If Bush appoints a Presidential Emergency Board, the December 21 deadline for strike or settlement would be extended an additional 60 days -- until mid-February.

"The president has made it clear that, given the fragility of the airline industry and the importance to the American people of ensuring their right to travel, he would look very unkindly on any action that would interfere with those rights," Fleischer said.

"The president is prepared, when required and necessary, to name a mediation board. We'll inform you when that happens," he said.

United, the nation's second-largest airline, laid off 20,000 people and cut hundreds of flights in the wake of the September 11 attacks.

A United spokeswoman said the airline is confident that the president will appoint a board and prevent a strike.
########################################
> **Problem**
Extend the news report on the threatened United Airlines strike and a possible Presidential Emergency Board, picking up after its final sentence.

> **Collected data**
########################################
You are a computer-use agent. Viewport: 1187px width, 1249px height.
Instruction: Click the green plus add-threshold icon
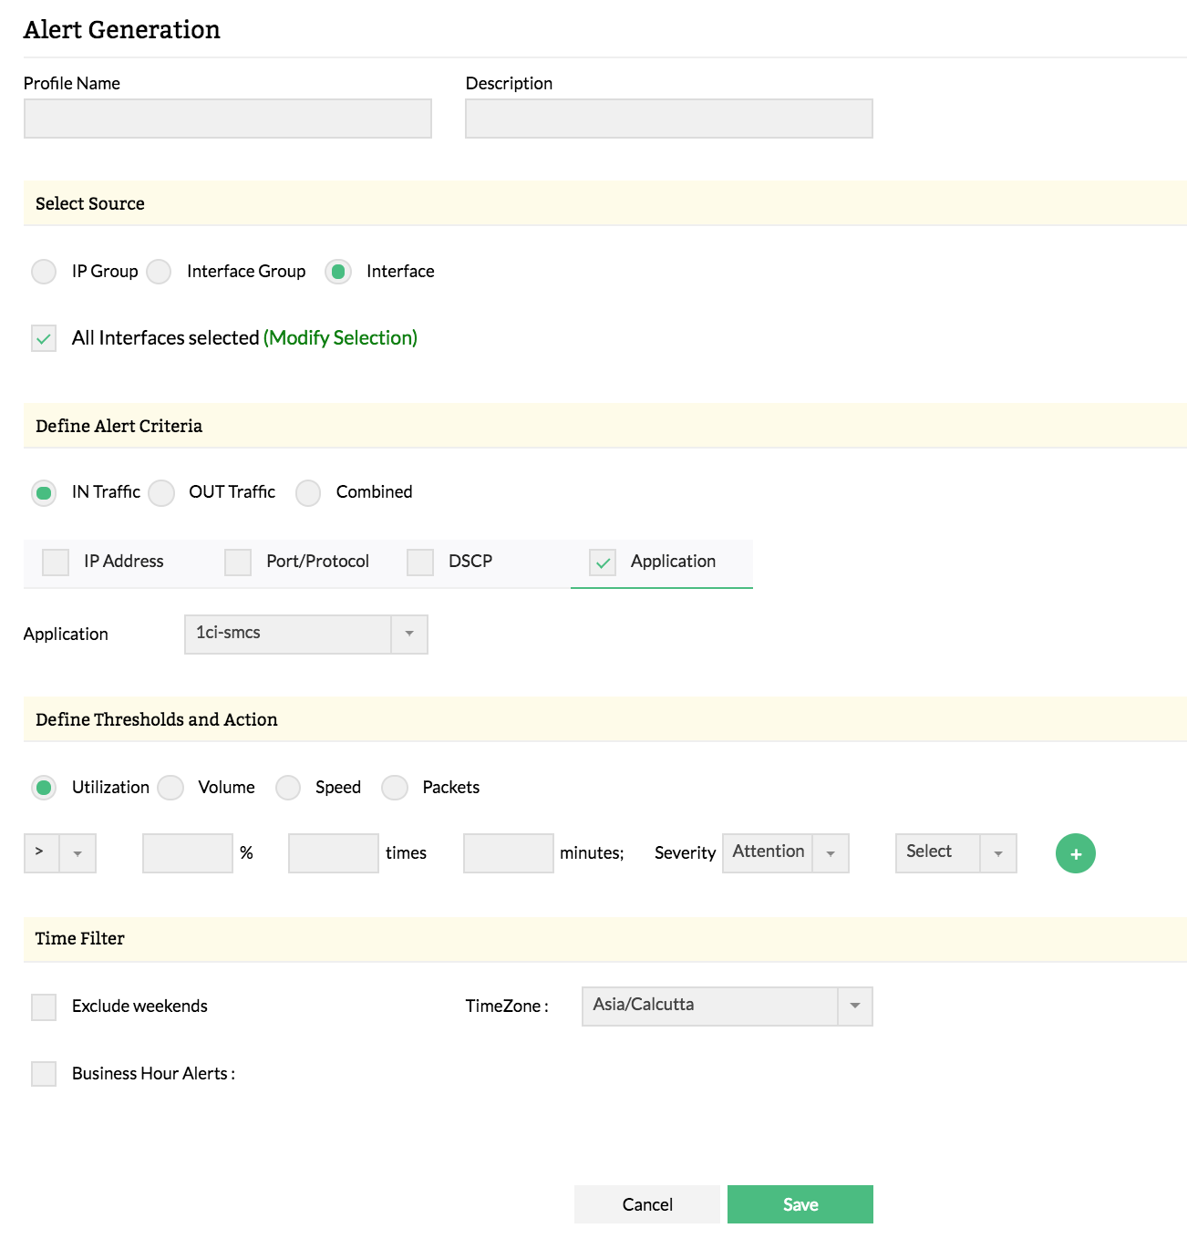pyautogui.click(x=1075, y=853)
########################################
> **Exercise result**
"We don't expect any disruption to customers over the holidays as result of this vote," said spokeswoman Susana Leyva. "Customers should continue to book on United with full confidence."

The likelihood of an agreement within the next week appears small.

"No talks are scheduled now," said Frank Larkin, a spokesman for the mechanics union. "United has withdrawn all its proposals. Unfortunately, this week will not likely be a point where an agreement is reached."

The mechanics' last contract expired in July 2000. They last received a raise in 1994, Larkin said.

Disagreements center on job security, pension and wages, he said. A top mechanic makes about $23 an hour.